WHEN photographer David J Moore was trawling through the negatives of Dennis Dinneen, he knew what he had was special.

“As soon as I saw them, I knew we had something different on our hands. A lot of it is reminiscent of studio portrait photographers like Seydou Keïta and Mike Disfarmer and even the work of Diane Arbus. I hadn’t seen anything like that in an Irish context before.”

However, while the work of Keita, Disfarmer and Arbus has been acclaimed and hung in prestigious galleries, Dinneen’s pictures could be found on the walls of the family pub which he ran in Macroom, Co Cork.

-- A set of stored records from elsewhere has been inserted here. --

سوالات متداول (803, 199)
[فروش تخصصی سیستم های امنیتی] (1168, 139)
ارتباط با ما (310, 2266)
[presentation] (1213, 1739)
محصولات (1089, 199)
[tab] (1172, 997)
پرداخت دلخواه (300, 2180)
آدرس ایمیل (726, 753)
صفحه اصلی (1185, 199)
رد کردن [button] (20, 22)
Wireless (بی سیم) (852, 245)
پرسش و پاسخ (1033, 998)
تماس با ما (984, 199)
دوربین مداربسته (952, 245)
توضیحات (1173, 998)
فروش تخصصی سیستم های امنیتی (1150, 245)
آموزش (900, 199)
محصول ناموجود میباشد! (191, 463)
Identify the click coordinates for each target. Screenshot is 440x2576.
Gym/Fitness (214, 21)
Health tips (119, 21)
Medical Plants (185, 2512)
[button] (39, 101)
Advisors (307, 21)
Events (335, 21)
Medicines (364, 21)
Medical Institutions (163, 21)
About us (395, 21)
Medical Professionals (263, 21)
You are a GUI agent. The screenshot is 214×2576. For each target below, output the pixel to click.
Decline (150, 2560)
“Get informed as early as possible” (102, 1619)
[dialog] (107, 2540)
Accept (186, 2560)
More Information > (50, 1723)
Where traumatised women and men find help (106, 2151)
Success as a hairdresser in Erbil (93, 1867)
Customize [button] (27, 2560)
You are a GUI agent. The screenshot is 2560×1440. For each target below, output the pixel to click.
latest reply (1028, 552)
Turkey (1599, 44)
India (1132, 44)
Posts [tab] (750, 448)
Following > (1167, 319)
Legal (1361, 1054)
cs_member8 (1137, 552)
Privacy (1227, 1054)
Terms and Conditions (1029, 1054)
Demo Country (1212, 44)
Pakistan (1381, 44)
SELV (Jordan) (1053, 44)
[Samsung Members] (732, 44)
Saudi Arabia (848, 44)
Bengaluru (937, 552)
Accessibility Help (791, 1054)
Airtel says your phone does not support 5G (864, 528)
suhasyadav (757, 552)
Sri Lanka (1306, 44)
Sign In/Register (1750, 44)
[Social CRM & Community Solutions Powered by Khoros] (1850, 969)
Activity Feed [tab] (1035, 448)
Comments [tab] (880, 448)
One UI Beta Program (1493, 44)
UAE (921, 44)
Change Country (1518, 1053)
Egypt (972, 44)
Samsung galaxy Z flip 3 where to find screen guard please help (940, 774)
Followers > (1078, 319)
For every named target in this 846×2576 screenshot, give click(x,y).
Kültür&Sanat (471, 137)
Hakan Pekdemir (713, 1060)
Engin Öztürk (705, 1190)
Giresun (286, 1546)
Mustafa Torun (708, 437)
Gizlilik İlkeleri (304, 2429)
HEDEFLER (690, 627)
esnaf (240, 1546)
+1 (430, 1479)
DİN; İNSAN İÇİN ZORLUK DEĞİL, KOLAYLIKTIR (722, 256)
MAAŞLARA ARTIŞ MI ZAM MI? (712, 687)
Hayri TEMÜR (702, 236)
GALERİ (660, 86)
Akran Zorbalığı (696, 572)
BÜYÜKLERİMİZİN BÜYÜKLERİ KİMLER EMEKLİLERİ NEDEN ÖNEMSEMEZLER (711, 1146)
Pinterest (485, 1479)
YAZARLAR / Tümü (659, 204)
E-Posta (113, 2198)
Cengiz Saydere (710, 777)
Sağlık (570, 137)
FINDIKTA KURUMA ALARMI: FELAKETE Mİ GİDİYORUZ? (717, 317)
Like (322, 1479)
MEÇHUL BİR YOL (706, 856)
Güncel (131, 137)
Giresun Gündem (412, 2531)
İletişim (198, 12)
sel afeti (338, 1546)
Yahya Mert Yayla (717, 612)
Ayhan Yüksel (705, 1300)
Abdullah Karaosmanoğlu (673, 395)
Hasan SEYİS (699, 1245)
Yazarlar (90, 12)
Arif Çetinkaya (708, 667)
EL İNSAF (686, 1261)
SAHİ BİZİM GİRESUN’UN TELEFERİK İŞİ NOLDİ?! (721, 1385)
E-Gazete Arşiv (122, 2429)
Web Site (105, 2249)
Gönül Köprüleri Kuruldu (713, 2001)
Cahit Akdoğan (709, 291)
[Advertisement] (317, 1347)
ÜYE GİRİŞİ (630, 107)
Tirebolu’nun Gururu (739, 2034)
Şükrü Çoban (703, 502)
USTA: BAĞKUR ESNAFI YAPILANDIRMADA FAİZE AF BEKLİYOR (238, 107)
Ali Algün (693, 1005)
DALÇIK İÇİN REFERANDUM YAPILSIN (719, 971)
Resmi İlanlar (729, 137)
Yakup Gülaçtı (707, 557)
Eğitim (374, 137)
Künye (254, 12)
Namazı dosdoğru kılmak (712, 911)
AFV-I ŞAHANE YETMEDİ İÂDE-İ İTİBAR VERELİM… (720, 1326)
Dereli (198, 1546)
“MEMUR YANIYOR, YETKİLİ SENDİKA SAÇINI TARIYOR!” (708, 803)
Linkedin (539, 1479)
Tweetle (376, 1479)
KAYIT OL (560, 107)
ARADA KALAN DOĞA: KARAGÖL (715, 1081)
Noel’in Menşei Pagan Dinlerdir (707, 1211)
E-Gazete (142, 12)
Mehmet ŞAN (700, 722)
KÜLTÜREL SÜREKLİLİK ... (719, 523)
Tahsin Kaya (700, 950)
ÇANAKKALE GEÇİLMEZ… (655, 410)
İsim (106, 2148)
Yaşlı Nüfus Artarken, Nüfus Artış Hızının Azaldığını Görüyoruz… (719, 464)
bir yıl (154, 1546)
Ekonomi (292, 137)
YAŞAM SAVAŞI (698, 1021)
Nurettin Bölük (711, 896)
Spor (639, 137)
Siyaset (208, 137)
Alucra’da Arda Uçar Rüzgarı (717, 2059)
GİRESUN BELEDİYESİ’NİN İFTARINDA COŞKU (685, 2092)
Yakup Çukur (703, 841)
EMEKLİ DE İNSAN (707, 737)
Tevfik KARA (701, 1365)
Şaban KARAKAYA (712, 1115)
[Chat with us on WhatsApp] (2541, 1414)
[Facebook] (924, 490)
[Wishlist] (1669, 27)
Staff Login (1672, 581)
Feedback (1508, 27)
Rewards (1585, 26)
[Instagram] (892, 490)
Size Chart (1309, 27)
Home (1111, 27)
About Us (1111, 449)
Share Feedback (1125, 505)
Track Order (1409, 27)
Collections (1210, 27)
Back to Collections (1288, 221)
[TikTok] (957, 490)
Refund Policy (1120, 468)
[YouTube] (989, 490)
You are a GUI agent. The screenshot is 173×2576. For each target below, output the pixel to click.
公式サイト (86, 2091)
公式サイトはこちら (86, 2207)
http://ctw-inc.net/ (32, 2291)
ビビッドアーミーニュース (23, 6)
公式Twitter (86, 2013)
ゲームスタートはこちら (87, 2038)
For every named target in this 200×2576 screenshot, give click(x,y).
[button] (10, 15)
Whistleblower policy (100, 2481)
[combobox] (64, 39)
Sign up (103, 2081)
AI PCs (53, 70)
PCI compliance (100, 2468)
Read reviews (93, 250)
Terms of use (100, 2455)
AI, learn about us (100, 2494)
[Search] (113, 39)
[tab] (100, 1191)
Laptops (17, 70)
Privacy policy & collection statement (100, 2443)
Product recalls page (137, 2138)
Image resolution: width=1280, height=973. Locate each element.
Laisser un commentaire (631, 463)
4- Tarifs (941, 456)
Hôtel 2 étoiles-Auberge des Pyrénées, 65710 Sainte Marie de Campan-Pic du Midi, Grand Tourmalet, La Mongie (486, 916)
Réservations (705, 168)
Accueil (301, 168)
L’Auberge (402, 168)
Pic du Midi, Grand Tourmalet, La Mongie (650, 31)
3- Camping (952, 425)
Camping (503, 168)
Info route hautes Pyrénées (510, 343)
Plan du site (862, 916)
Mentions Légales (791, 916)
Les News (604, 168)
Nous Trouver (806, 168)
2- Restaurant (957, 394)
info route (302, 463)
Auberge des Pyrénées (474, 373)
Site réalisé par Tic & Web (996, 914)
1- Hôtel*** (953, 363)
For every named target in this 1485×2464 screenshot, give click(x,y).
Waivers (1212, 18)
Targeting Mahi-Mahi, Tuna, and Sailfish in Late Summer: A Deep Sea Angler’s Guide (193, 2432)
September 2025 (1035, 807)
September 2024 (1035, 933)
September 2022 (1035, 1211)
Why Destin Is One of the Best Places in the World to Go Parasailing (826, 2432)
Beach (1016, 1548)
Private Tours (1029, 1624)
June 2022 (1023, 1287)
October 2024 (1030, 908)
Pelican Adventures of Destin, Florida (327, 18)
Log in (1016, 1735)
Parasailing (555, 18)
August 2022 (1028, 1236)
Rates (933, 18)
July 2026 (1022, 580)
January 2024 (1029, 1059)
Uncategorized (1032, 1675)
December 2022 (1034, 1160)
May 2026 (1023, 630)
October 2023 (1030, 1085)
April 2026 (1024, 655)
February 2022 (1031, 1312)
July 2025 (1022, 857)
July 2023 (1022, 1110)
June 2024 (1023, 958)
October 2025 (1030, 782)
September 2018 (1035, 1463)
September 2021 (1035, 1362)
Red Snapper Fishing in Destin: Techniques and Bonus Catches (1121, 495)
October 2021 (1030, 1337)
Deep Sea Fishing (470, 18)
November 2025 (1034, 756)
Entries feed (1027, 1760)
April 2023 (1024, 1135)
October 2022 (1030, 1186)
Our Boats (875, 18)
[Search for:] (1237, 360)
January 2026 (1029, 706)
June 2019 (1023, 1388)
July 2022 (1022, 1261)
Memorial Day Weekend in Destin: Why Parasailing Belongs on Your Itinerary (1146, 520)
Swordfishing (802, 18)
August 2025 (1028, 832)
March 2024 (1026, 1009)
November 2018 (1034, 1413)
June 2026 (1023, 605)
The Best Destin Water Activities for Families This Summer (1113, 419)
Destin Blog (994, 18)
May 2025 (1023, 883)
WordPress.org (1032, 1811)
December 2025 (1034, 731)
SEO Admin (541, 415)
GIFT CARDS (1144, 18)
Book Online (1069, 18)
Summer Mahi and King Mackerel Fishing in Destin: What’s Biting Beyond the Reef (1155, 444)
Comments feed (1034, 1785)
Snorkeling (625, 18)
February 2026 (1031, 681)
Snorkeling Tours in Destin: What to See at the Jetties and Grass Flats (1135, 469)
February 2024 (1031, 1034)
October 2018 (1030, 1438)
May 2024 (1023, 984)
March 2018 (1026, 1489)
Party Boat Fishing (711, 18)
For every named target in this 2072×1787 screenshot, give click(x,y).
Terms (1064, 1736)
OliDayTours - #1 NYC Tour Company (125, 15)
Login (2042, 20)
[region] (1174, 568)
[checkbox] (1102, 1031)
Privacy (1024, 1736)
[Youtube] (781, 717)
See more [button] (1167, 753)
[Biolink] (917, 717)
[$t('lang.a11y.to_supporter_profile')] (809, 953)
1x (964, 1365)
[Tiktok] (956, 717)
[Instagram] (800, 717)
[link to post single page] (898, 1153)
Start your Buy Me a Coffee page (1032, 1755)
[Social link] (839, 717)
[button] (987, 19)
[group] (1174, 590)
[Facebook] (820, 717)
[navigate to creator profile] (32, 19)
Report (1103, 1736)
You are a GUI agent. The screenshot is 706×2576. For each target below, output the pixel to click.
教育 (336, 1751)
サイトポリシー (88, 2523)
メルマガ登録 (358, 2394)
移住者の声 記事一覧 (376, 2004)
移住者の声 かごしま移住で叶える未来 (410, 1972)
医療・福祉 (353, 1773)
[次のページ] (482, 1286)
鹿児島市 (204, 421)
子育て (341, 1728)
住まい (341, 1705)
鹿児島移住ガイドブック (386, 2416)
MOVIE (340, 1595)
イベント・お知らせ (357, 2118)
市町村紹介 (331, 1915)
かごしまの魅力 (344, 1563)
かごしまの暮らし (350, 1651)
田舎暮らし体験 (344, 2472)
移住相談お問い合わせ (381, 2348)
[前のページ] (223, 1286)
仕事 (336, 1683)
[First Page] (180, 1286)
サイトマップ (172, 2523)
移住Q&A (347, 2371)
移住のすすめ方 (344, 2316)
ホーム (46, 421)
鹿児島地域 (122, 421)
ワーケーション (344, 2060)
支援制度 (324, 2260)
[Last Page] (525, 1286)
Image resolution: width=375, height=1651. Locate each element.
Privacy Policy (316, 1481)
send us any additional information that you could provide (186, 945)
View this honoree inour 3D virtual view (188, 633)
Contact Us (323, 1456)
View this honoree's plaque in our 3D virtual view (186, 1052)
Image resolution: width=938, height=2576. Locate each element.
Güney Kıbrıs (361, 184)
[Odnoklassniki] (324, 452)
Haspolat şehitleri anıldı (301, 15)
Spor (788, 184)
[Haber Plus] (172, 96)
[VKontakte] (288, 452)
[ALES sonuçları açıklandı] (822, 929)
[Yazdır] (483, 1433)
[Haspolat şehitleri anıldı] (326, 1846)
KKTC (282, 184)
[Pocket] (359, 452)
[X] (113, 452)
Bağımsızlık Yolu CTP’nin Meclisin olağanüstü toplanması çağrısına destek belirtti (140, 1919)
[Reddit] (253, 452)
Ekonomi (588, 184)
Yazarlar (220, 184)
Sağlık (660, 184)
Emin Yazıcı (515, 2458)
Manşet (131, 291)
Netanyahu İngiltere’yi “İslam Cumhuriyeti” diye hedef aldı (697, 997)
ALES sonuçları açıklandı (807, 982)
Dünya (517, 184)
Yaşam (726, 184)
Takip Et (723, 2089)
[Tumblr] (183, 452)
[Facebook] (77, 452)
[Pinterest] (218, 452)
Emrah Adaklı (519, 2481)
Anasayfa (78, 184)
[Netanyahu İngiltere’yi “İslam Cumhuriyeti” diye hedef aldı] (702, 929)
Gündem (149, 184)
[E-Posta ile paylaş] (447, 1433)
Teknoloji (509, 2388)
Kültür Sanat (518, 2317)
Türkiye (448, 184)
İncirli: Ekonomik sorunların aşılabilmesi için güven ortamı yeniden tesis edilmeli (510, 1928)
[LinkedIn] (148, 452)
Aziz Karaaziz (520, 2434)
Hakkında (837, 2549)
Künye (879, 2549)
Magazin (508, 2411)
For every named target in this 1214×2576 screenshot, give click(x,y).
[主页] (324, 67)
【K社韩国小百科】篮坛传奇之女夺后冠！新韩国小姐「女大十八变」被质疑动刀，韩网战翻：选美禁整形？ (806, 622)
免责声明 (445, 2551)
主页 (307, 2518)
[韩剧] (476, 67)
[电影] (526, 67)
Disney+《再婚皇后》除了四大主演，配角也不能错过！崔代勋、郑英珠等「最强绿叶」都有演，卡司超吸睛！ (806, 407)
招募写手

In the Ireland of the 1960s and ’70s, it wasn’t unusual for the local publican to also be the grocer, undertaker, or hardware provider. In Macroom, as well as being the local taxi driver, Dinneen was also first port of call for family portraits or passport photos. His subjects would pose in a makeshift studio in the back of the pub and the results are a poignant and often humorous selection of portraits, evocative of an Ireland that is now largely gone.

After Dinneen’s death in 1985, his collection of negatives lay untouched for decades. In 2011, local teacher Sean MacSuibhne compiled some of the pictures in a book, Muskerry Through the Lens of Dennis Dinneen, which raised funds for Macroom’s senior citizens. This awakened the interest of Moore, who had come across Dinneen’s work decades before.

“I moved to Macroom when I was 12 and I would have seen Dennis’s work when I was playing pool in the bar when I was about 16. Both my parents were photographers so I always had an interest. I knew Dennis’s son Lawrence and the family so [after the book was published] I asked him could I have a look at the negatives and it took off from there,” says Moore. “Lawrence came and met me up in Dublin, and I had a look through about a hundred negatives.”

Dinneen’s work was shown in an exhibition in UCC in 2013 and now Moore has curated a larger selection for a show at the Douglas Hyde gallery in Trinity College, Dublin. Lawrence Dinneen, who now runs the family pub with his brother Dennis, recalls how photography fit into his father’s life.

“He was a real character, very sociable. I remember when I was young, about 7 or 8, I would go to weddings with him, I’d carry his camera bag. Most Saturdays in the summer in the late 1960s, he would have two weddings. He would stay on after they were all finished the meal and take pictures of them cutting the cake — I have memories of me and my dad having our dinner at the back of the dining room after everyone else was finished. Then they’d ask my dad to sing a couple of songs, and we could be there until midnight or 1am.”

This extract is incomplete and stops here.